== Exercise description ==
Update the data from the line containing "The height and width of the screenshot is (841, 1635)." through the line containing "Looking at the screenshot, I should tap(1439, 218).", inclusive, so that "dropdown" becomes "menu" and nothing else changes.

[Stored data entries]
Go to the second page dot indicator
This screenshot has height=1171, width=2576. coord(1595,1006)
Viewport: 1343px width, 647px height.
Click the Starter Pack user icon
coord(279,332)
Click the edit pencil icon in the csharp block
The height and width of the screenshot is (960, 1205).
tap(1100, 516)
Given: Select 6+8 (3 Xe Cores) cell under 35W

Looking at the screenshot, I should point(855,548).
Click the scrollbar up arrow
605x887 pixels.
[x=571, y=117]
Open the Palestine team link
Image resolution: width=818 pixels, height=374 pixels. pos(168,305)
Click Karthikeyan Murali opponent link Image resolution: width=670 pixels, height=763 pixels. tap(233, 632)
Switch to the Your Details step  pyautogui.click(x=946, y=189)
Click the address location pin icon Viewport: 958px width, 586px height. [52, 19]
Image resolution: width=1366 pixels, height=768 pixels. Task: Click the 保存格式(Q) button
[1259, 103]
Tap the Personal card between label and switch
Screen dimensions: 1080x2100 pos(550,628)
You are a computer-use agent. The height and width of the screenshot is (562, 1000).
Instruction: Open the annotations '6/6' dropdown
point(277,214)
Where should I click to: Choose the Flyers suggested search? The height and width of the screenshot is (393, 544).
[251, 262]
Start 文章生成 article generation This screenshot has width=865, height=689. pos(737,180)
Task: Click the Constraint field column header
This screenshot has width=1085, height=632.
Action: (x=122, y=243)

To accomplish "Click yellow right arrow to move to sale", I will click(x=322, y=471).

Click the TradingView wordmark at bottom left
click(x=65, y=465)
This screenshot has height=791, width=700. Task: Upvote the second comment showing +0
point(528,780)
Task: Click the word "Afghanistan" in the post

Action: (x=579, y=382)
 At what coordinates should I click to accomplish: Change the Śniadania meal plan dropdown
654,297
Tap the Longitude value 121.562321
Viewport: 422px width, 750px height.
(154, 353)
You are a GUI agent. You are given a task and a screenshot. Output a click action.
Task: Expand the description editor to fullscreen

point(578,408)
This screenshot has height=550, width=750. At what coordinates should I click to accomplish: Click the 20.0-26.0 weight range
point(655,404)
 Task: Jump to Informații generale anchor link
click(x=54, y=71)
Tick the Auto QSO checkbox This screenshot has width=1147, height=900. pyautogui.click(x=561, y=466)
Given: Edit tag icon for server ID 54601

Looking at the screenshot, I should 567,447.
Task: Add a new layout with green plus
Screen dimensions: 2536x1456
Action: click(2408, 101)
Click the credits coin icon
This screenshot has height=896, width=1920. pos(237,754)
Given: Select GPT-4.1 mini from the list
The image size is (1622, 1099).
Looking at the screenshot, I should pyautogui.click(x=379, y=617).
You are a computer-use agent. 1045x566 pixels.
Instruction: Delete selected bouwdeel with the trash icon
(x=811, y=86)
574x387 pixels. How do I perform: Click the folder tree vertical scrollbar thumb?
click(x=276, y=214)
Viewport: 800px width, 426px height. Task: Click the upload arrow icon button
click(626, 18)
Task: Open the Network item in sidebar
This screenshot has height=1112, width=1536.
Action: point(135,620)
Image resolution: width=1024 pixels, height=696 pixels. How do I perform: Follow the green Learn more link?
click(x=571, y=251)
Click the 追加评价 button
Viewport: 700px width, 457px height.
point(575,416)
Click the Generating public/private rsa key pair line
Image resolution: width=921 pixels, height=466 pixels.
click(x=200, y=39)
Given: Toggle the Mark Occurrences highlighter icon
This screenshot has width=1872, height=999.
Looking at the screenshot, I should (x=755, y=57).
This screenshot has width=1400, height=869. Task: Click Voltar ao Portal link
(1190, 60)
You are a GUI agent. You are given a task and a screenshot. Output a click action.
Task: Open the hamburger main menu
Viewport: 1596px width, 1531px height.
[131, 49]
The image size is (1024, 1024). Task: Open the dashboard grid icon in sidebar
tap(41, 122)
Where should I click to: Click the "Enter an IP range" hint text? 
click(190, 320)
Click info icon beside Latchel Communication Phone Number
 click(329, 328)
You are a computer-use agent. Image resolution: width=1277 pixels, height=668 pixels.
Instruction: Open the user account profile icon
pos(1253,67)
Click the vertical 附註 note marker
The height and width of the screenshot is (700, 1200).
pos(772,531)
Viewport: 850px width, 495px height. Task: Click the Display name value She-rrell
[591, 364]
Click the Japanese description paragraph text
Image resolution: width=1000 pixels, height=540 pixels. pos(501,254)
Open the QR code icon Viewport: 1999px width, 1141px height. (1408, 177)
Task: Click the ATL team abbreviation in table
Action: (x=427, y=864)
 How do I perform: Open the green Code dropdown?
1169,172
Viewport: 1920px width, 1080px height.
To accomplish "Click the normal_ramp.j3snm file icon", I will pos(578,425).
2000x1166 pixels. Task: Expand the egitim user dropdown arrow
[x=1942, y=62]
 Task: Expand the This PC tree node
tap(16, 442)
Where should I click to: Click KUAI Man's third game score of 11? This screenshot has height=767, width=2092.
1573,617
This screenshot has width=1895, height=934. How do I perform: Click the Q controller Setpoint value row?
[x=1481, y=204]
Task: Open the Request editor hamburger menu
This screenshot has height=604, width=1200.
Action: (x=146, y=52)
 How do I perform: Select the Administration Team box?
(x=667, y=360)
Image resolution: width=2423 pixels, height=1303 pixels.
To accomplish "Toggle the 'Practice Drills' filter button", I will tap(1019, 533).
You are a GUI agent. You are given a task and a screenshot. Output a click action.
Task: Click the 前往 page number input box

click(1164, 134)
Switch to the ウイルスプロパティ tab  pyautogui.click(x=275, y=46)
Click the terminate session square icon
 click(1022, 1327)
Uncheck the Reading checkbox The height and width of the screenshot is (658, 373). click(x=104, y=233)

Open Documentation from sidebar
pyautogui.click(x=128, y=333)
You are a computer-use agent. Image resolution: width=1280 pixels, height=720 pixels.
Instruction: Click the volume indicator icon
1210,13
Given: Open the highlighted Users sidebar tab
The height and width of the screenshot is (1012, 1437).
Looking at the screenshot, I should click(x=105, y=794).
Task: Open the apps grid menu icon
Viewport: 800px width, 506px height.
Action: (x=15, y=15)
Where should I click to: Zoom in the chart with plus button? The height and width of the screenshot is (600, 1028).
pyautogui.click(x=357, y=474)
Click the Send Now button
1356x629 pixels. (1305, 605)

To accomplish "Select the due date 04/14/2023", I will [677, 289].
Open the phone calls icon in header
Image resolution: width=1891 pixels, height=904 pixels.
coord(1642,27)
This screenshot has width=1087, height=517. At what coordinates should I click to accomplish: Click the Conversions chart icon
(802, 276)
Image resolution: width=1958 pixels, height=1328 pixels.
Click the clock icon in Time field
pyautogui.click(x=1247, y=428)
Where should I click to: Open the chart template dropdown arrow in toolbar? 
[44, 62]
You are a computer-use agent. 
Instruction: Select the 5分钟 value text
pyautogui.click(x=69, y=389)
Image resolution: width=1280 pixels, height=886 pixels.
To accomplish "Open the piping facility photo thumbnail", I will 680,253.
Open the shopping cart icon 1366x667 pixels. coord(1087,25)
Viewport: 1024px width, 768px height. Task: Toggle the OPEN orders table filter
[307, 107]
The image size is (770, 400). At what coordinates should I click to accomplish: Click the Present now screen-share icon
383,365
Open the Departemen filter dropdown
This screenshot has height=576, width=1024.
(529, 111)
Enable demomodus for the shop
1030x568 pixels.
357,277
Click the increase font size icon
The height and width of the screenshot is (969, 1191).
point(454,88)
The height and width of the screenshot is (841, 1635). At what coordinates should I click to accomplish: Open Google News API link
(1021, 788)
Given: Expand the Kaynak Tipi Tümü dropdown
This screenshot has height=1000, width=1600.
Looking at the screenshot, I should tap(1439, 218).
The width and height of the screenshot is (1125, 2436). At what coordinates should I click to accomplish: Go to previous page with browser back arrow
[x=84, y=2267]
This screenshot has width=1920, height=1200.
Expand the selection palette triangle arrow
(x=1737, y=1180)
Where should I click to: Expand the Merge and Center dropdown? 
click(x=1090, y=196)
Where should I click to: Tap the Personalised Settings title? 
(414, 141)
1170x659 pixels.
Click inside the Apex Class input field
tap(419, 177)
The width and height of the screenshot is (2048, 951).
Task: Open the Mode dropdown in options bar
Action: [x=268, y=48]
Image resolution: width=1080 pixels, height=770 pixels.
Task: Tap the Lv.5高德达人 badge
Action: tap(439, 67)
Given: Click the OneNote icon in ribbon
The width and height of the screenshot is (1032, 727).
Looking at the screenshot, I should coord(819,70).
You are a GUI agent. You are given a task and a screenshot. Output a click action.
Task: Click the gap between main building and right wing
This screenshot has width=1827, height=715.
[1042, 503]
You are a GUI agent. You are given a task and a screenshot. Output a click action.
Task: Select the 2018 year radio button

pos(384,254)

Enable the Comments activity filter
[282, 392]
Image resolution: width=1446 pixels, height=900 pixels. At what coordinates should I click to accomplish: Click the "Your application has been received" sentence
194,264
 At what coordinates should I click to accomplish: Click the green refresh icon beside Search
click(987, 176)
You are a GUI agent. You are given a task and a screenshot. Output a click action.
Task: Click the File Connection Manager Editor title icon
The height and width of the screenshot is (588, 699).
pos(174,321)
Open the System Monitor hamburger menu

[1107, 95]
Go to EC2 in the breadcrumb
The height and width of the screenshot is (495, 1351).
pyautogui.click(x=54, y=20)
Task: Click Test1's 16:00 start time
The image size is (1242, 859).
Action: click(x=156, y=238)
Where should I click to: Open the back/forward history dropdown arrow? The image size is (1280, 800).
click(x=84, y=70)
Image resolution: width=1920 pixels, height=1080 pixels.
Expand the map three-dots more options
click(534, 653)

== Answer to the exercise ==
The height and width of the screenshot is (841, 1635). At what coordinates should I click to accomplish: Open Google News API link
(1021, 788)
Given: Expand the Kaynak Tipi Tümü menu
This screenshot has height=1000, width=1600.
Looking at the screenshot, I should tap(1439, 218).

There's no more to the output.